What to produce >> Every record must be restated exactly as written.

───── Extracted data ─────

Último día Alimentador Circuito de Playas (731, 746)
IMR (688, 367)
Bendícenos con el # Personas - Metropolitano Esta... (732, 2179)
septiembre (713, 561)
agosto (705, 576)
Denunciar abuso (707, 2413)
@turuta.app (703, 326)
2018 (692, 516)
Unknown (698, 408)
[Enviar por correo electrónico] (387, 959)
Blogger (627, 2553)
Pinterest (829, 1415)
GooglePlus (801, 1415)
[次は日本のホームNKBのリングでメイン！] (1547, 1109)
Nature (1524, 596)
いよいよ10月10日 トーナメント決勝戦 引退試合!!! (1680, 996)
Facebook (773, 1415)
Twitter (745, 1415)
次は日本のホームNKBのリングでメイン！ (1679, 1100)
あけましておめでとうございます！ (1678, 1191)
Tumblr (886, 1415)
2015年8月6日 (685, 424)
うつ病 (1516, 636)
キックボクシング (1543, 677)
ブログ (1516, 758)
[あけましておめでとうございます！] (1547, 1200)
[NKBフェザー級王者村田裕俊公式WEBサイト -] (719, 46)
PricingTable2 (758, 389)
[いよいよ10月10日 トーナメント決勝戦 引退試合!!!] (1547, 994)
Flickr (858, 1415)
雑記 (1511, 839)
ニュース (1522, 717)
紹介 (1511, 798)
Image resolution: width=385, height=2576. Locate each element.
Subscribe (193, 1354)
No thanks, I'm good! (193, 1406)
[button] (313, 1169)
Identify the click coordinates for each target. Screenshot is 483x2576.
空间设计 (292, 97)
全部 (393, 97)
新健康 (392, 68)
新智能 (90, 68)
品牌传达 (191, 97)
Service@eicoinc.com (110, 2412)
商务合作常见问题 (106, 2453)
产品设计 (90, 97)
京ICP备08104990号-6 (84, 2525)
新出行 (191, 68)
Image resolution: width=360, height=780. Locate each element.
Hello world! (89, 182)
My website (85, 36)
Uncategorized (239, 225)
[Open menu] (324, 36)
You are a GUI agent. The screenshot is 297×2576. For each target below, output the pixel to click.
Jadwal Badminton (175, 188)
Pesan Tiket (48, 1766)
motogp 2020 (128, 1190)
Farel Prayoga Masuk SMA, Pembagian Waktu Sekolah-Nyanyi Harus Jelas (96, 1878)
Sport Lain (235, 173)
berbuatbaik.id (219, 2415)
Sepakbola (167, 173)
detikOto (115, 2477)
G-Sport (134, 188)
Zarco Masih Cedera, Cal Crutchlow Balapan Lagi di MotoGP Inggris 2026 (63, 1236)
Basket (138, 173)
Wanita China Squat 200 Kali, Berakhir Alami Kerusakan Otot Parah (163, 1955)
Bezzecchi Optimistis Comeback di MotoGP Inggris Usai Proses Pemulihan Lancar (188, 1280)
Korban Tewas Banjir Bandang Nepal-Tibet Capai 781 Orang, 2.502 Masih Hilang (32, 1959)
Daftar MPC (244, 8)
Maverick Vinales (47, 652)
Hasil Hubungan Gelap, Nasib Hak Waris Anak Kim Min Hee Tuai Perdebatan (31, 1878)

─────

Solution to this problem >>
Último día Alimentador Circuito de Playas (731, 746)
IMR (688, 367)
Bendícenos con el # Personas - Metropolitano Esta... (732, 2179)
septiembre (713, 561)
agosto (705, 576)
Denunciar abuso (707, 2413)
@turuta.app (703, 326)
2018 (692, 516)
Unknown (698, 408)
[Enviar por correo electrónico] (387, 959)
Blogger (627, 2553)
Pinterest (829, 1415)
GooglePlus (801, 1415)
[次は日本のホームNKBのリングでメイン！] (1547, 1109)
Nature (1524, 596)
いよいよ10月10日 トーナメント決勝戦 引退試合!!! (1680, 996)
Facebook (773, 1415)
Twitter (745, 1415)
次は日本のホームNKBのリングでメイン！ (1679, 1100)
あけましておめでとうございます！ (1678, 1191)
Tumblr (886, 1415)
2015年8月6日 (685, 424)
うつ病 (1516, 636)
キックボクシング (1543, 677)
ブログ (1516, 758)
[あけましておめでとうございます！] (1547, 1200)
[NKBフェザー級王者村田裕俊公式WEBサイト -] (719, 46)
PricingTable2 (758, 389)
[いよいよ10月10日 トーナメント決勝戦 引退試合!!!] (1547, 994)
Flickr (858, 1415)
雑記 (1511, 839)
ニュース (1522, 717)
紹介 (1511, 798)
Image resolution: width=385, height=2576. Locate each element.
Subscribe (193, 1354)
No thanks, I'm good! (193, 1406)
[button] (313, 1169)
Identify the click coordinates for each target. Screenshot is 483x2576.
空间设计 (292, 97)
全部 (393, 97)
新健康 (392, 68)
新智能 (90, 68)
品牌传达 (191, 97)
Service@eicoinc.com (110, 2412)
商务合作常见问题 (106, 2453)
产品设计 (90, 97)
京ICP备08104990号-6 (84, 2525)
新出行 (191, 68)
Image resolution: width=360, height=780. Locate each element.
Hello world! (89, 182)
My website (85, 36)
Uncategorized (239, 225)
[Open menu] (324, 36)
You are a GUI agent. The screenshot is 297×2576. For each target below, output the pixel to click.
Jadwal Badminton (175, 188)
Pesan Tiket (48, 1766)
motogp 2020 (128, 1190)
Farel Prayoga Masuk SMA, Pembagian Waktu Sekolah-Nyanyi Harus Jelas (96, 1878)
Sport Lain (235, 173)
berbuatbaik.id (219, 2415)
Sepakbola (167, 173)
detikOto (115, 2477)
G-Sport (134, 188)
Zarco Masih Cedera, Cal Crutchlow Balapan Lagi di MotoGP Inggris 2026 (63, 1236)
Basket (138, 173)
Wanita China Squat 200 Kali, Berakhir Alami Kerusakan Otot Parah (163, 1955)
Bezzecchi Optimistis Comeback di MotoGP Inggris Usai Proses Pemulihan Lancar (188, 1280)
Korban Tewas Banjir Bandang Nepal-Tibet Capai 781 Orang, 2.502 Masih Hilang (32, 1959)
Daftar MPC (244, 8)
Maverick Vinales (47, 652)
Hasil Hubungan Gelap, Nasib Hak Waris Anak Kim Min Hee Tuai Perdebatan (31, 1878)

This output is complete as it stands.